Still, if the CDC is ready to tell women that we need to completely step away from having a single sip of alcohol, even if we aren't pregnant, than I think they might want
to take a look at this study in the American Journal of Epidemiology.
In this study it was found that a woman's drinking may not be the only thing that affects a pregnancy.
The study showed that men and women who had ten or more drinks a week, while trying to conceive, were between two and five times more likely to have a pregnancy end in miscarriage. This was the case in the study even when only the men were the ones drinking.
And since it's long seemed as though a single drink and twenty drinks were indistinguishable to many in the hallowed halls that issue decrees on what should and shouldn't be done, then perhaps men of childbearing age should abstain as well? No? Too ridiculous?
Or perhaps it shows us how ridiculous this entire thing is?
If the last few weeks of Zika and overbearing CDC statements have taught us anything, it's that women bear the brunt of instruction on what we should and shouldn't be allowed to do with our bodies, generally from groups who crow about bodily autonomy when it comes to matters of life and death.
I have a feeling that this has far more to do with the pushing of contraceptives on those few remaining who don't use them, amping up the pressure to do the "responsible thing" rather than on actual scientific data, which is rather lacking in this area.
On this one I think I'll have to trust individual women's judgement over the CDC's dire warnings. Most women these days are on a form of birth control. Most who aren't have an idea of what might happen if they have sex. And women of all ages generally have an idea of what it means when their period is late if they aren't on some form of contraception.

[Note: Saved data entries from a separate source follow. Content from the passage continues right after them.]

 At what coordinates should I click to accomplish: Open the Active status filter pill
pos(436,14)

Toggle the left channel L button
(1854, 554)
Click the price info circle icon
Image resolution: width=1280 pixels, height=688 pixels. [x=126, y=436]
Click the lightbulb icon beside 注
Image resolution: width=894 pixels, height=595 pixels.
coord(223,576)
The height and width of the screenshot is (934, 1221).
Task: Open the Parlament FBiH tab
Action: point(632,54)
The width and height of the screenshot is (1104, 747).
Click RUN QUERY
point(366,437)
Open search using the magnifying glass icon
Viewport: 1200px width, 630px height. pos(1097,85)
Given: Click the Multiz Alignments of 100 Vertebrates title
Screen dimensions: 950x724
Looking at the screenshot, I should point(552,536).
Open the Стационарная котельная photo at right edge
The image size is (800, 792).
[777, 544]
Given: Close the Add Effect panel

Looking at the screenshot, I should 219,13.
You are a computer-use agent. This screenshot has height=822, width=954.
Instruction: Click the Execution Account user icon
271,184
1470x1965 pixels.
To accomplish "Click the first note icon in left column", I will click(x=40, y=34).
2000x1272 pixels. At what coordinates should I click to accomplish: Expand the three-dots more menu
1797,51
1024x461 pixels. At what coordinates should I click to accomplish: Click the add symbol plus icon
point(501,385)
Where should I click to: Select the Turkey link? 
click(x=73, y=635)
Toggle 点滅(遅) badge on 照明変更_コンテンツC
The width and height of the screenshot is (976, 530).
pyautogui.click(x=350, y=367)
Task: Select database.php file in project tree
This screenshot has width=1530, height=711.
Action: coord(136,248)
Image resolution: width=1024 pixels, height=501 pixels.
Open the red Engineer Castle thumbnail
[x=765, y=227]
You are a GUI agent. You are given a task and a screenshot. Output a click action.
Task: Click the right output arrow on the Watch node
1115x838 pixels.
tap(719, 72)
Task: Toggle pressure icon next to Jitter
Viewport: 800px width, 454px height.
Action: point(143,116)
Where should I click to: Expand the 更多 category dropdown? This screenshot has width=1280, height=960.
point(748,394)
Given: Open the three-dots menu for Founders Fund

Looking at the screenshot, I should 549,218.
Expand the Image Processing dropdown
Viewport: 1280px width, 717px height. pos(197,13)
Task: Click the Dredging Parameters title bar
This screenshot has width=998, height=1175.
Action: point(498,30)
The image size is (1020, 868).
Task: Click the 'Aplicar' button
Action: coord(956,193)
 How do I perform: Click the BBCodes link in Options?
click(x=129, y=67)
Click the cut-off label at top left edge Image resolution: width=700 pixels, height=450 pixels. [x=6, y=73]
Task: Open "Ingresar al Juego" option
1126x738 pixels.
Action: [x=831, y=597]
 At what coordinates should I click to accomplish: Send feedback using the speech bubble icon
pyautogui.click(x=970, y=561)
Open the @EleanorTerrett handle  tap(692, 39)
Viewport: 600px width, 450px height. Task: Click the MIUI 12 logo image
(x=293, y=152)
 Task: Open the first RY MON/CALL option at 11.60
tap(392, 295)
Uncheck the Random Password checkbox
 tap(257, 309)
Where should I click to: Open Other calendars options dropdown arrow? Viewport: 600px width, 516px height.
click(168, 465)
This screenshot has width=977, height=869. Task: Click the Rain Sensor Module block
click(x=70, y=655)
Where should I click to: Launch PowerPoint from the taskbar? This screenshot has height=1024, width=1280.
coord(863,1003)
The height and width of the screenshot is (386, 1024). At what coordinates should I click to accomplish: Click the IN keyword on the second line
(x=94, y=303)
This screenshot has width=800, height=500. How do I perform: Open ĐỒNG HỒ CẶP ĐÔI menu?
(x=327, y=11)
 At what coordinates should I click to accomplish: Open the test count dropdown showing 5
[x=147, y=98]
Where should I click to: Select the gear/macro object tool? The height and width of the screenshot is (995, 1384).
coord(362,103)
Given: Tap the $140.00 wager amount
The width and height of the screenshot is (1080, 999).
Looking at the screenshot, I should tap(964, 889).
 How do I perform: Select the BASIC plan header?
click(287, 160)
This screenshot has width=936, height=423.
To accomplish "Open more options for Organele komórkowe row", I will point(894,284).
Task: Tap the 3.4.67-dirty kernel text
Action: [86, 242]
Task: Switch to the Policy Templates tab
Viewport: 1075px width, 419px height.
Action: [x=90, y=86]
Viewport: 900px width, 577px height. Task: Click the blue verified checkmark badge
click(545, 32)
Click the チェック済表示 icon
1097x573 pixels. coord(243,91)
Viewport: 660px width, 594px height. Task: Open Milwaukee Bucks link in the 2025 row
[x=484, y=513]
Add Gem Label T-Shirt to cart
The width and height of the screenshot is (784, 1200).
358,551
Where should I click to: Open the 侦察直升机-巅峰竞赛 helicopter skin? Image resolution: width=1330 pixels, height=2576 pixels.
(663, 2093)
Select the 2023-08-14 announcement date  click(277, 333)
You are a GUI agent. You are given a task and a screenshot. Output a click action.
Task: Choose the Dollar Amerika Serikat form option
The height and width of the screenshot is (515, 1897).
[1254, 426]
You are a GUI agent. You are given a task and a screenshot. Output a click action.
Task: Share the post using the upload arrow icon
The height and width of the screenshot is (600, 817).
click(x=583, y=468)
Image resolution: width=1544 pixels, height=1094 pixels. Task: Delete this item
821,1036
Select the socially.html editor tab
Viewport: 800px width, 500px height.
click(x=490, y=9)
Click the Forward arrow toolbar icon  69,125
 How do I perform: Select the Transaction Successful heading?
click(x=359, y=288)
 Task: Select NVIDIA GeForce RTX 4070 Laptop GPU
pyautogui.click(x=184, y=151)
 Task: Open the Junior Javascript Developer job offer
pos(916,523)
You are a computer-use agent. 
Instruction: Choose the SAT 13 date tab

In fact, with the numbers of failures and women who don't have regular cycles on birth control, I'd be surprised if the numbers the CDC is throwing around doesn't have something to do with the fact that a woman on the pill (or some other form of birth control) might not realize she's pregnant and might keep drinking for far longer than a woman who isn't contracepting, and who is expecting a period sometime in the near future. Just a thought.
Advertising the "perk" of not having a period is awfully fashionable these days. And when contraception fails (as the above study I linked shows is very likely to happen over a ten year period with actual use), not everyone is willing to have an abortion (thank heavens).
With actual use failures being what they are, maybe the CDC's next step should be to look at how many babies whose moms were drinking heavily who thought that they couldn't conceive when they did, because they were taking a pill, or popped in a ring, or had an iud.
That would shine the light in a place they don't want us looking though. It's easier to blame those who aren't marching in lock step to their tune, of being the problem, than it is to realize that the solutions they're proposing don't make all that much sense.
Throwing pills at people (or better yet! An IUD that a woman can't discontinue using on her own!) is easier though, than finding actual solutions, whether those solutions include eliminating standing water or taking a closer look at the science behind how much alcohol actually causes disabilities like FAS in children.
Why would we need data though? Over reaching government scare tactics are easier. It only takes an afternoon to come up with an infographic. Answers supported by research are obviously harder to come by.
Besides answers like that, the kind supported by data and statistics, are tricky things. They might not support what the population control agenda of the moment wants us to hear. And sometimes the message is more important to the people handing out decrees, than the truth.